TASK PROMPT —
Repeat the records below word for word.

EXTRACTED DATA —

[Start of section]

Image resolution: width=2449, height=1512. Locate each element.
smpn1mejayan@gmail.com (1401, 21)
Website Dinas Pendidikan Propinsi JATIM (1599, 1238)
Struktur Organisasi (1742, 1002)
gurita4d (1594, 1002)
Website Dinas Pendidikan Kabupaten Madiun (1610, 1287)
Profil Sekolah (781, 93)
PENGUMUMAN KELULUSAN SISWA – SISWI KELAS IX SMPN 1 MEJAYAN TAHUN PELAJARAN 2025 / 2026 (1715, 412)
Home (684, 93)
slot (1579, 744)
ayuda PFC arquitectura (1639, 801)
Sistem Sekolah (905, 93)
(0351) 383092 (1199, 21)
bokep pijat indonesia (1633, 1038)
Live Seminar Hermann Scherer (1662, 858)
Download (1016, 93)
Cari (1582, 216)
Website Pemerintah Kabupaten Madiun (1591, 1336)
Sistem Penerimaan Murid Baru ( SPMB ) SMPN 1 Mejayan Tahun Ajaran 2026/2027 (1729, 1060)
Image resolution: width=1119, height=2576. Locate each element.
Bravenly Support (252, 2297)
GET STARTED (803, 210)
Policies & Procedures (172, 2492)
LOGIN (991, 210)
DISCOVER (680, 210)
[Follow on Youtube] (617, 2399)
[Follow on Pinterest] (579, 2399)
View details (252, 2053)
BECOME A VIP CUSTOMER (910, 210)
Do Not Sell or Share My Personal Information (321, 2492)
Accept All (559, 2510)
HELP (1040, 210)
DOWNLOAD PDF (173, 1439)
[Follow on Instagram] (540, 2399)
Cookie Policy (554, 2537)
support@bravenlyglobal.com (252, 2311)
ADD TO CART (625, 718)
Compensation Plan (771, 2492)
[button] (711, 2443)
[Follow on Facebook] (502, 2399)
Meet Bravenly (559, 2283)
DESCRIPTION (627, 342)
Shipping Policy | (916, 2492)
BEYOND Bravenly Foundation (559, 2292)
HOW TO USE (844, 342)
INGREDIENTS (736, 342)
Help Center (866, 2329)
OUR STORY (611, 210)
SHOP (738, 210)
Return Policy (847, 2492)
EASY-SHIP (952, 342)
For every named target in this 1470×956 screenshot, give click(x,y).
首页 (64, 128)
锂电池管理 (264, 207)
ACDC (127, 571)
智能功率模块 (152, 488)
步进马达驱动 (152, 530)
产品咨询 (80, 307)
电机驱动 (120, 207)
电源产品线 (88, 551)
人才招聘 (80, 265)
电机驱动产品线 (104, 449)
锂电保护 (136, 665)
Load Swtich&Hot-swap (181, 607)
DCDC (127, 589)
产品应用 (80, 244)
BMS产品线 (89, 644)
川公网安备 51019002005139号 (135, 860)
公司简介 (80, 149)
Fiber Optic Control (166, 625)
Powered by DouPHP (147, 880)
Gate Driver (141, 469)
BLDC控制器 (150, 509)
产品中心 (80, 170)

[End of section]

WORKED SOLUTION —
Image resolution: width=2449, height=1512. Locate each element.
smpn1mejayan@gmail.com (1401, 21)
Website Dinas Pendidikan Propinsi JATIM (1599, 1238)
Struktur Organisasi (1742, 1002)
gurita4d (1594, 1002)
Website Dinas Pendidikan Kabupaten Madiun (1610, 1287)
Profil Sekolah (781, 93)
PENGUMUMAN KELULUSAN SISWA – SISWI KELAS IX SMPN 1 MEJAYAN TAHUN PELAJARAN 2025 / 2026 (1715, 412)
Home (684, 93)
slot (1579, 744)
ayuda PFC arquitectura (1639, 801)
Sistem Sekolah (905, 93)
(0351) 383092 (1199, 21)
bokep pijat indonesia (1633, 1038)
Live Seminar Hermann Scherer (1662, 858)
Download (1016, 93)
Cari (1582, 216)
Website Pemerintah Kabupaten Madiun (1591, 1336)
Sistem Penerimaan Murid Baru ( SPMB ) SMPN 1 Mejayan Tahun Ajaran 2026/2027 (1729, 1060)
Image resolution: width=1119, height=2576. Locate each element.
Bravenly Support (252, 2297)
GET STARTED (803, 210)
Policies & Procedures (172, 2492)
LOGIN (991, 210)
DISCOVER (680, 210)
[Follow on Youtube] (617, 2399)
[Follow on Pinterest] (579, 2399)
View details (252, 2053)
BECOME A VIP CUSTOMER (910, 210)
Do Not Sell or Share My Personal Information (321, 2492)
Accept All (559, 2510)
HELP (1040, 210)
DOWNLOAD PDF (173, 1439)
[Follow on Instagram] (540, 2399)
Cookie Policy (554, 2537)
support@bravenlyglobal.com (252, 2311)
ADD TO CART (625, 718)
Compensation Plan (771, 2492)
[button] (711, 2443)
[Follow on Facebook] (502, 2399)
Meet Bravenly (559, 2283)
DESCRIPTION (627, 342)
Shipping Policy | (916, 2492)
BEYOND Bravenly Foundation (559, 2292)
HOW TO USE (844, 342)
INGREDIENTS (736, 342)
Help Center (866, 2329)
OUR STORY (611, 210)
SHOP (738, 210)
Return Policy (847, 2492)
EASY-SHIP (952, 342)
For every named target in this 1470×956 screenshot, give click(x,y).
首页 (64, 128)
锂电池管理 (264, 207)
ACDC (127, 571)
智能功率模块 (152, 488)
步进马达驱动 (152, 530)
产品咨询 (80, 307)
电机驱动 (120, 207)
电源产品线 (88, 551)
人才招聘 (80, 265)
电机驱动产品线 (104, 449)
锂电保护 (136, 665)
Load Swtich&Hot-swap (181, 607)
DCDC (127, 589)
产品应用 (80, 244)
BMS产品线 (89, 644)
川公网安备 51019002005139号 (135, 860)
公司简介 (80, 149)
Fiber Optic Control (166, 625)
Powered by DouPHP (147, 880)
Gate Driver (141, 469)
BLDC控制器 (150, 509)
产品中心 (80, 170)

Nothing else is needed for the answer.